▶ _WRITTEN REQUEST A_
Can you rewrite the passage on the rule of law, starting at "- The state" and ending at "their mind freely.", with "state" swapped for "government"?
▶ _WRITTEN REQUEST B_
Could you write what comes next in the passage on the rule of law, picking up after its final sentence?

▶ _DOCUMENT SEGMENT_

There is a public virtue that is as important for the modern philosopher as the private virtue I have been encouraging you to cultivate. Although we remind ourselves to place no value in external things, still we operate in the external world. “What is this public good,” you ask, “and why is it of benefit to the philosopher?” I will tell you, Deuteros, so that you may give it the proper respect and through your actions also reinforce it: it is the rule of law.
We can think of the rule of law as the reason of a well-ordered mind applied to the body politic on a society-wide scale. Just as we individuals know, or rather we should know and must continually remind ourselves, that our actions have predictable consequences, so the rule of law gives us certainty that defined actions will have guaranteed results:
- If we enter into a binding contract in which I am to lease an apartment from you, then I may be sure that I will have quiet enjoyment of it as of the agreed date for the agreed sum, or I will have a remedy that I can reliably enforce.
- Property that belongs to a person, the fruit of their personal labor, cannot be taken from them by any other person without due process of law.
- The state will protect your person from physical harm by another, and though it is more powerful than every citizen, the state will not prevent even the weakest from speaking their mind freely.

▶ _INFORMATION SHOWN_
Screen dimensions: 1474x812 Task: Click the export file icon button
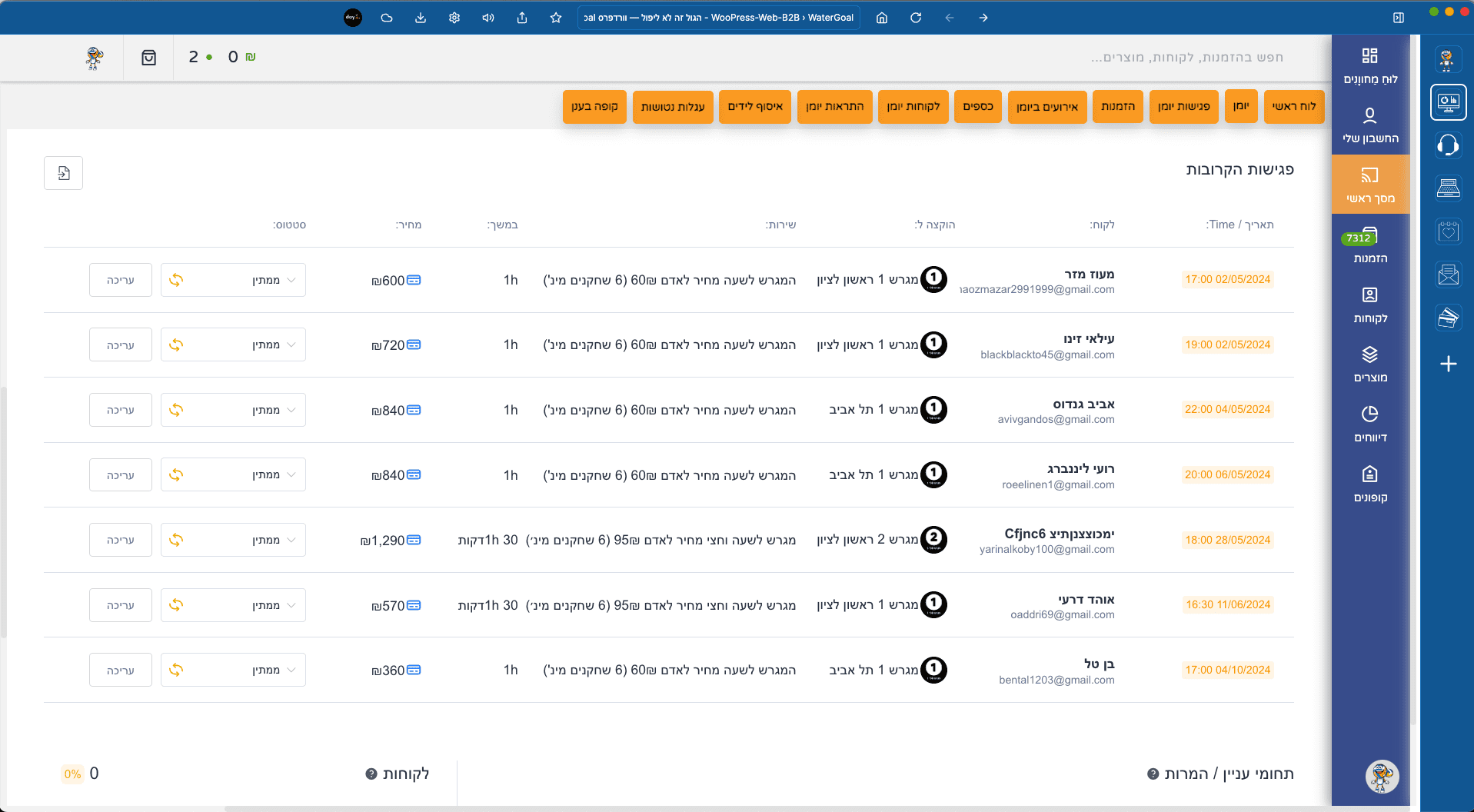pyautogui.click(x=64, y=173)
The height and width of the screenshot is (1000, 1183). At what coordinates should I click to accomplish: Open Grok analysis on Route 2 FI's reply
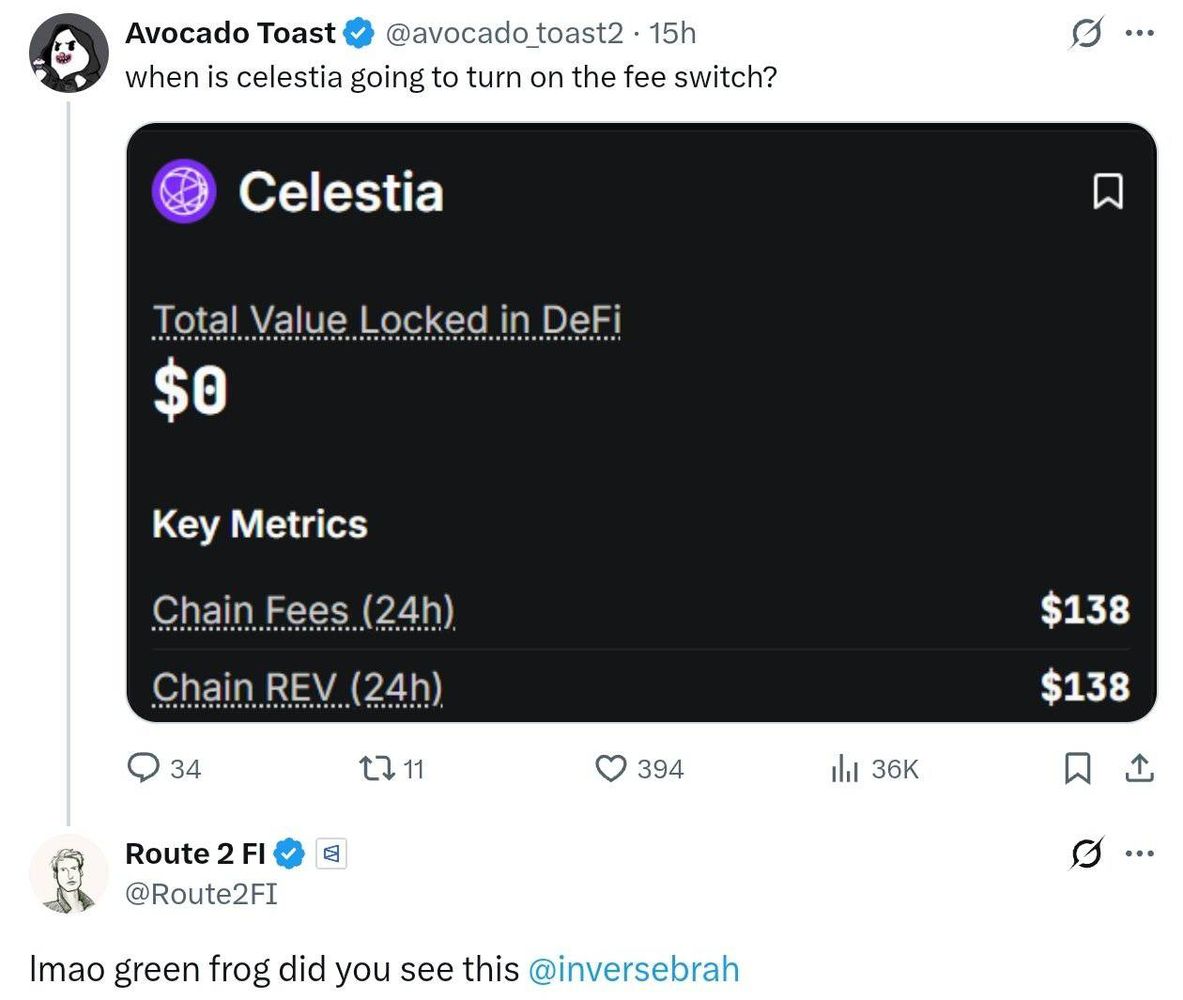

▶ _TASK RESULT A_
- The government will protect your person from physical harm by another, and though it is more powerful than every citizen, the government will not prevent even the weakest from speaking their mind freely.

▶ _TASK RESULT B_
Though some of our fellow citizens accept these blessings without a thought, the philosopher knows to praise them above all else. For it is the rule of law and its governing of external things that gives us the freedom to focus on internal things. When we know that our person and our property are secure from assault, we ourselves become the only person who can create a real threat to our happiness. When we know that we can not only think freely but talk freely, this allows us to share our learnings and let wisdom grow in any individual where it has taken root.
“But aren’t the benefits of the rule of law as you’ve described available to all?” Indeed they are, at least within the same society where the rule of law is applied. But though a commodity is equally distributed, it will be prized most highly by those that have contemplated its worth. How ironic that we only come to appreciate the worth of something after it has been taken from us. A sailor cast adrift will appreciate the sight of shore more heartily than those who walk the same streets daily. A starving man will approach the buffet with an appetite not shared by his well-fed fellow diners. Citizens of a country at war will relish a quiet morning uninterrupted by martial cries far more than those who have only known peace. Wallowing in our peace and prosperity, too many have forgotten that our condition is not the default in human history, and that our riches have been hard fought for and hard won.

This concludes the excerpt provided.